Hasta el siglo XX, los marineros padecían escorbuto debido a la dificultad para consumir frutas y verduras frescas; posteriormente, se identificó la deficiencia de vitamina C como la causa, y su importancia se dio a conocer mundialmente. Actualmente, muchas personas la consumen para promover la salud, más que para prevenir el escorbuto.
Se sabe que la vitamina C desempeña tres funciones principales.
Primero, protección antioxidante y celular.
En segundo lugar, mejorar la inmunidad.
En tercer lugar, el cuidado de la piel para la síntesis de colágeno, imperfecciones, pigmentación, etc.
Recientemente, la importancia de la inmunidad ha cobrado protagonismo debido a la COVID-19, y cada vez más personas buscan vitamina C para fortalecer su sistema inmunitario.
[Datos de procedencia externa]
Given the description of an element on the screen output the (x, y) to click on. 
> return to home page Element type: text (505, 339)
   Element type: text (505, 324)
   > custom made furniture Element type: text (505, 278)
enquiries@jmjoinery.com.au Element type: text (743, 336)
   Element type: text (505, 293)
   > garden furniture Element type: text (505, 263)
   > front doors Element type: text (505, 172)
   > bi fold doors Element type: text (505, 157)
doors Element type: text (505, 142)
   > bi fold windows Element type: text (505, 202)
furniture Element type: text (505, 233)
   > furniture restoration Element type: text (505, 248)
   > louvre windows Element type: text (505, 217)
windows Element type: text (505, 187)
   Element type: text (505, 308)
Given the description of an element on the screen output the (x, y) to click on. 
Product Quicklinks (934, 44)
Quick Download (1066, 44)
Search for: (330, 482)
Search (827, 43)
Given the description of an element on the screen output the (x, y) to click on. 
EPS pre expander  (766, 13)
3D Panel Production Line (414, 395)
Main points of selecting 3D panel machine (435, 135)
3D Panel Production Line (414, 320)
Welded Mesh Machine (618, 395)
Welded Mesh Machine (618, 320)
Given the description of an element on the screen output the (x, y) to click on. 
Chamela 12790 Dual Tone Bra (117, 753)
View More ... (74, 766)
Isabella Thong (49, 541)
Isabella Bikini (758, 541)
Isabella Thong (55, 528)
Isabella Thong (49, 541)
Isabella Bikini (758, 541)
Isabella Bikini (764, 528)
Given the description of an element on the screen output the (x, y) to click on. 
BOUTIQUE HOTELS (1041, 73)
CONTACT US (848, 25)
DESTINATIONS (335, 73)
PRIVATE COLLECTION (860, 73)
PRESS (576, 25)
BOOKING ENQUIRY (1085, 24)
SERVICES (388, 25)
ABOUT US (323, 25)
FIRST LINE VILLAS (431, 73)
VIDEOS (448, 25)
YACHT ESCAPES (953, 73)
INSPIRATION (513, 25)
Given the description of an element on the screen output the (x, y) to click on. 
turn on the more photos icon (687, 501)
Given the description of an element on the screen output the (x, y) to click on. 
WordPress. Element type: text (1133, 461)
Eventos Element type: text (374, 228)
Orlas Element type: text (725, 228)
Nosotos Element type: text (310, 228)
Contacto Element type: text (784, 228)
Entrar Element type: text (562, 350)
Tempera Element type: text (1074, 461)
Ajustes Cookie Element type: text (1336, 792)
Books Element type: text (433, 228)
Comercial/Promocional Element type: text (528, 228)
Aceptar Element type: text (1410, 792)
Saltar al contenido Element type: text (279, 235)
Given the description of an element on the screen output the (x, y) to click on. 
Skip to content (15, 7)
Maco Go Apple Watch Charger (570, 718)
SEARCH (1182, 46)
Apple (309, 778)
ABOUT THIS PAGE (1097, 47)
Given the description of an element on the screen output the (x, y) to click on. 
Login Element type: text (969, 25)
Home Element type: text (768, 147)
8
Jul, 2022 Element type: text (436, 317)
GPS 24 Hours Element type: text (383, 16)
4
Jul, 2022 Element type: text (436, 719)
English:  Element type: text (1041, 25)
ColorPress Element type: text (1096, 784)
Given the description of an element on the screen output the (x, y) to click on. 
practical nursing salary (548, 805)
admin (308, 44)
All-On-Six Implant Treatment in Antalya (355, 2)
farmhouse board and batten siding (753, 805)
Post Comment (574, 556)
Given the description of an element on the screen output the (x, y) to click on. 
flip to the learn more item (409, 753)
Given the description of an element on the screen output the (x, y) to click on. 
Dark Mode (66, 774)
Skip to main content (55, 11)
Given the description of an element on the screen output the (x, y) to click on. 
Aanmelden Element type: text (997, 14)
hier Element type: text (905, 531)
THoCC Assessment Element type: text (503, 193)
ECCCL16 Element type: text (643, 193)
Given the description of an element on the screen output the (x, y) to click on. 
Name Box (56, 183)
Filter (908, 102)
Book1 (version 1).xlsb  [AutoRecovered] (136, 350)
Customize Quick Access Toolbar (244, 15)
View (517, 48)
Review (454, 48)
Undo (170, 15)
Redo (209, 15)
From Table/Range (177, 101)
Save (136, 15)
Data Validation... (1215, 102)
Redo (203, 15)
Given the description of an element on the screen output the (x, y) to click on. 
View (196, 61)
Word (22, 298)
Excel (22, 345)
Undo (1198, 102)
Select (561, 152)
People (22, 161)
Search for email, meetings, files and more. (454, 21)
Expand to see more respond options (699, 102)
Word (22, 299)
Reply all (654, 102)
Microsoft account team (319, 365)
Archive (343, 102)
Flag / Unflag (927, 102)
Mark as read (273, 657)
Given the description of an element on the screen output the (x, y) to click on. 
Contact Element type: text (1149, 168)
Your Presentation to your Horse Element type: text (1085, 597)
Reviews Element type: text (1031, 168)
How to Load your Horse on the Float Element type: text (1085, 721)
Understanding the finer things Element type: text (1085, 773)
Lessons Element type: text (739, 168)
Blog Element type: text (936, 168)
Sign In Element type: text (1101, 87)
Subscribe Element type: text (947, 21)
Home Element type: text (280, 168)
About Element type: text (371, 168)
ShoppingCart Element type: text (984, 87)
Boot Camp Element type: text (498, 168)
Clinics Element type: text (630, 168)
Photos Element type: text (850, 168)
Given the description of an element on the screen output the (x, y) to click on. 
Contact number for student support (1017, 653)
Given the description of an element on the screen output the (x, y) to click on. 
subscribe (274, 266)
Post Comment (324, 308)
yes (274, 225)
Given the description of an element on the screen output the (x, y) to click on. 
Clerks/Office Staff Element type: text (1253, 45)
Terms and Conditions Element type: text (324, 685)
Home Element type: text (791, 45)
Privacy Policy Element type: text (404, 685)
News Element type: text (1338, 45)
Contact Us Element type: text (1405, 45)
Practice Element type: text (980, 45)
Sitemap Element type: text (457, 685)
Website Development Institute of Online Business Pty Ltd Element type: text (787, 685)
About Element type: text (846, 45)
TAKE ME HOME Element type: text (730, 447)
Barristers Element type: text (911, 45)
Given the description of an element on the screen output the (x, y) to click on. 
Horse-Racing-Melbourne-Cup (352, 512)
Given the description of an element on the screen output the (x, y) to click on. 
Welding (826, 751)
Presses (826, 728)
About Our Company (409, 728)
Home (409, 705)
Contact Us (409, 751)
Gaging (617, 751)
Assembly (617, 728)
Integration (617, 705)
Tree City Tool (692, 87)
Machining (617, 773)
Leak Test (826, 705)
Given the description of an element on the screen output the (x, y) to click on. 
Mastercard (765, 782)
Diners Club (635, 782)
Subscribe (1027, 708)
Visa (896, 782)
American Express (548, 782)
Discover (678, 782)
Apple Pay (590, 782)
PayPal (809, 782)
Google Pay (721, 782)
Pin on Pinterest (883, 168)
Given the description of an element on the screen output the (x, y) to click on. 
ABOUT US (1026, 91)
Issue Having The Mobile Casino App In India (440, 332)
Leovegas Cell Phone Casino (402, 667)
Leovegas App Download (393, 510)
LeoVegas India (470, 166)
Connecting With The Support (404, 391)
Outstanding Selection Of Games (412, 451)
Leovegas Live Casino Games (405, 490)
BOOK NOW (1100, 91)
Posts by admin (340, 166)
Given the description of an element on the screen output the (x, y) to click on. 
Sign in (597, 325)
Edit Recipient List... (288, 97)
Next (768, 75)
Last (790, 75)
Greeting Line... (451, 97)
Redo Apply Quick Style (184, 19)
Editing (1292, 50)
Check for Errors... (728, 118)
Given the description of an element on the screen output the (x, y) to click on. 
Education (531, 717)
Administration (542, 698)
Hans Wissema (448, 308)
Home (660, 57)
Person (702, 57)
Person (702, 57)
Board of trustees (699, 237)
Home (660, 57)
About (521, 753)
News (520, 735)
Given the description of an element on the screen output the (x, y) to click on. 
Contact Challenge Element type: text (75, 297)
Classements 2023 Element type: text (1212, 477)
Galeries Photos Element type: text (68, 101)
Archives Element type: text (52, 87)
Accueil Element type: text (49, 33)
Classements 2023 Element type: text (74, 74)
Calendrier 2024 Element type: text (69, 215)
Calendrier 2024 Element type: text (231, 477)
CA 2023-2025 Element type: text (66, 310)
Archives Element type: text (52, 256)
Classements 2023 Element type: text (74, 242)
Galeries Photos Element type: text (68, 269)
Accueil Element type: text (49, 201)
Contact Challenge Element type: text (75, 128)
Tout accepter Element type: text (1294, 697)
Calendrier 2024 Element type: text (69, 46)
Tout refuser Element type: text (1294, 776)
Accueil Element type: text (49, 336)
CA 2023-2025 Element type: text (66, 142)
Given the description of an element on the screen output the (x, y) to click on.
Además, muchos ya saben que la vitamina C ha sido útil durante mucho tiempo para prevenir los resfriados.
La vitamina C es conocida como un antioxidante representativo que ayuda a mejorar la inmunidad al eliminar los radicales libres generados en el cuerpo y proteger las células.
Además, con respecto al papel de la vitamina C reconocido por el Ministerio de Seguridad Alimentaria y Farmacéutica, al consumir vitamina C Ayuda a la síntesis de colágeno. Esto está volviendo a llamar la atención. Dado que la preocupación por el envejecimiento de la piel afecta a todo el mundo, independientemente de la edad o el género, se está buscando mucho como suplemento nutricional que combine bien con el colágeno.